YOUR ASSIGNMENT:
Any pictures in the records below must be left out when you repeat the lines from the line containing "You are a computer-use agent. 659x250 pixels." through the line containing "Where should I" exactly.

INPUT:
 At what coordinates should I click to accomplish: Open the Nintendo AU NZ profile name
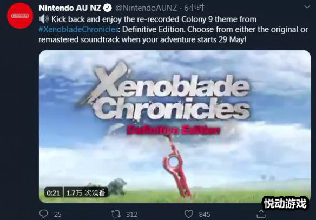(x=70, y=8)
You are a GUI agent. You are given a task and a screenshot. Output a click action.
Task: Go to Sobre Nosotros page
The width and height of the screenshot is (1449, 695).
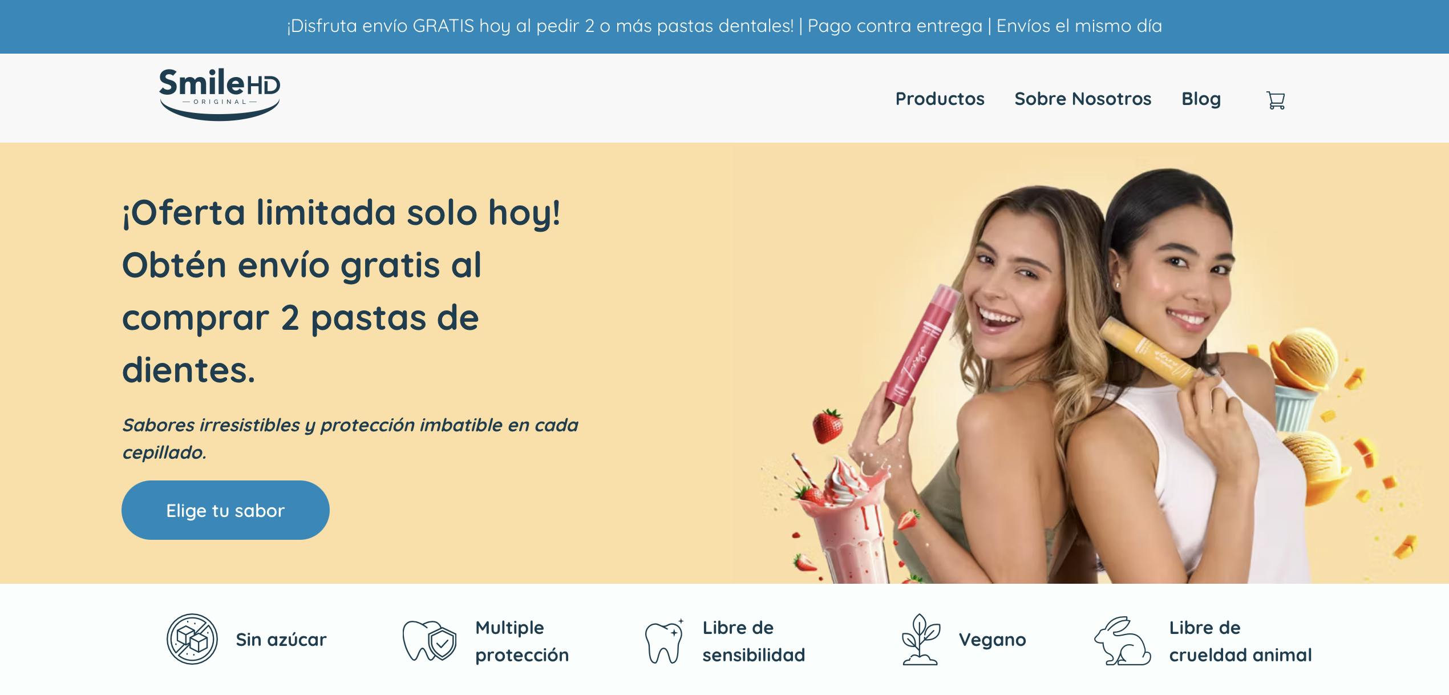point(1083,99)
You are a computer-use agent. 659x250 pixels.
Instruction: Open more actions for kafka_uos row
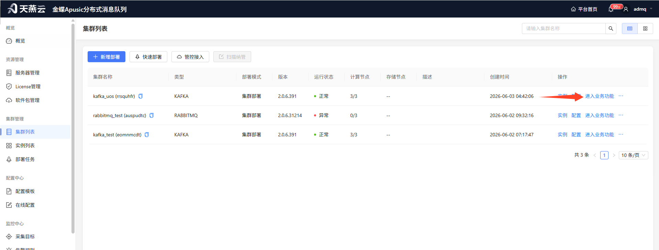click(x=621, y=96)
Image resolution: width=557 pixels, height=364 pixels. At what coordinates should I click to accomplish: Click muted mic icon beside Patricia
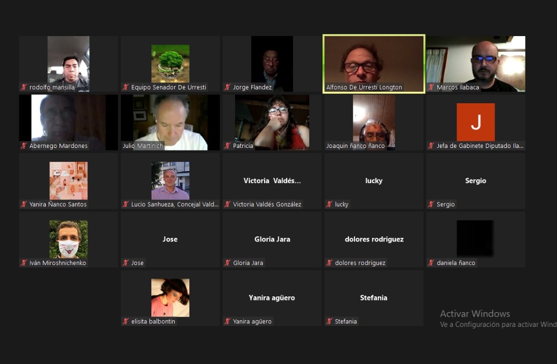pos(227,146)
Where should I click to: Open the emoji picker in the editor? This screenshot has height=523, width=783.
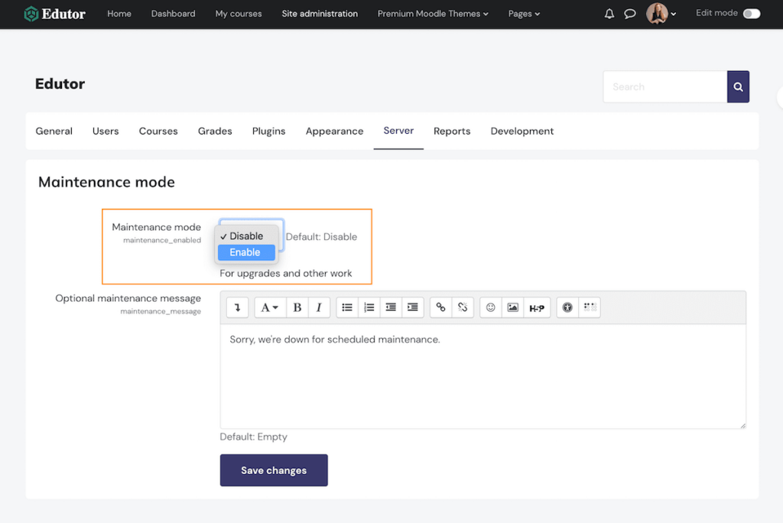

--

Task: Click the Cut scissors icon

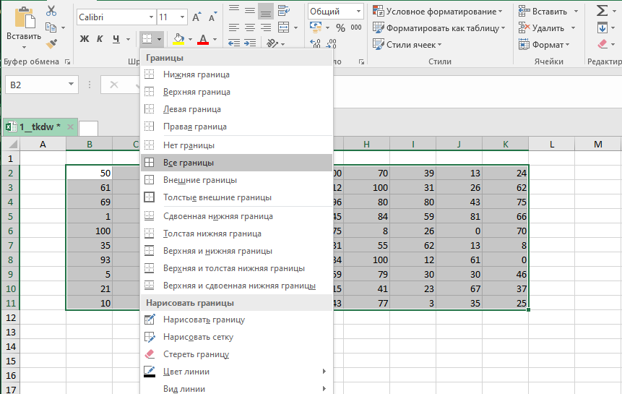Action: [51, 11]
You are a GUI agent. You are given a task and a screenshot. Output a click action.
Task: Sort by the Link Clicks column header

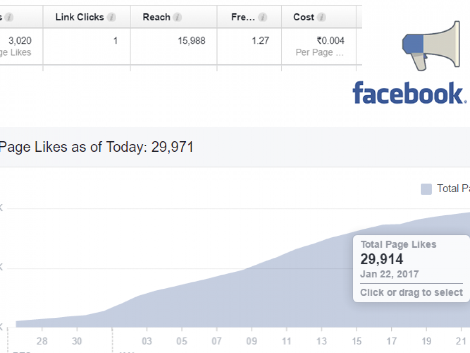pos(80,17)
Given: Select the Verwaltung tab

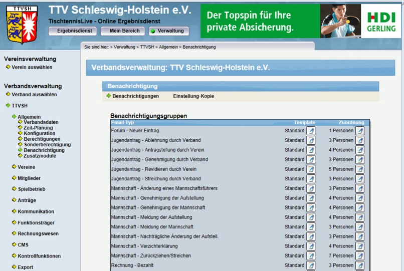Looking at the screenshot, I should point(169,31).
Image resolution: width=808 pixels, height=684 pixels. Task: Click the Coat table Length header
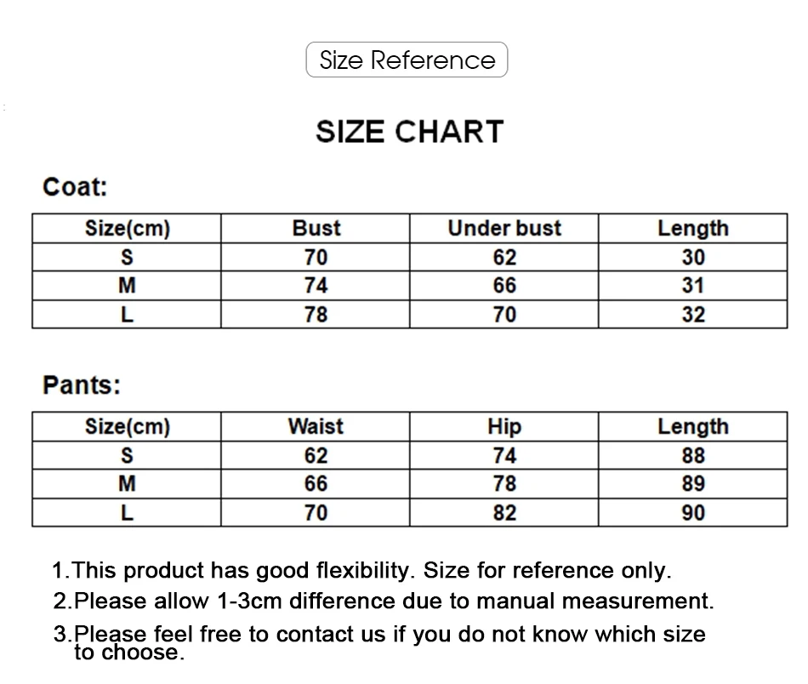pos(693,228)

OUTPUT FOR THIS TASK:
You are a computer-use agent. 659x250 pixels.
Instruction: Open more actions for kafka_uos row
click(x=621, y=96)
Image resolution: width=557 pixels, height=364 pixels. At what coordinates should I click to accomplish: Click muted mic icon beside Patricia
pos(227,146)
Where should I click to: Open the emoji picker in the editor? This screenshot has height=523, width=783.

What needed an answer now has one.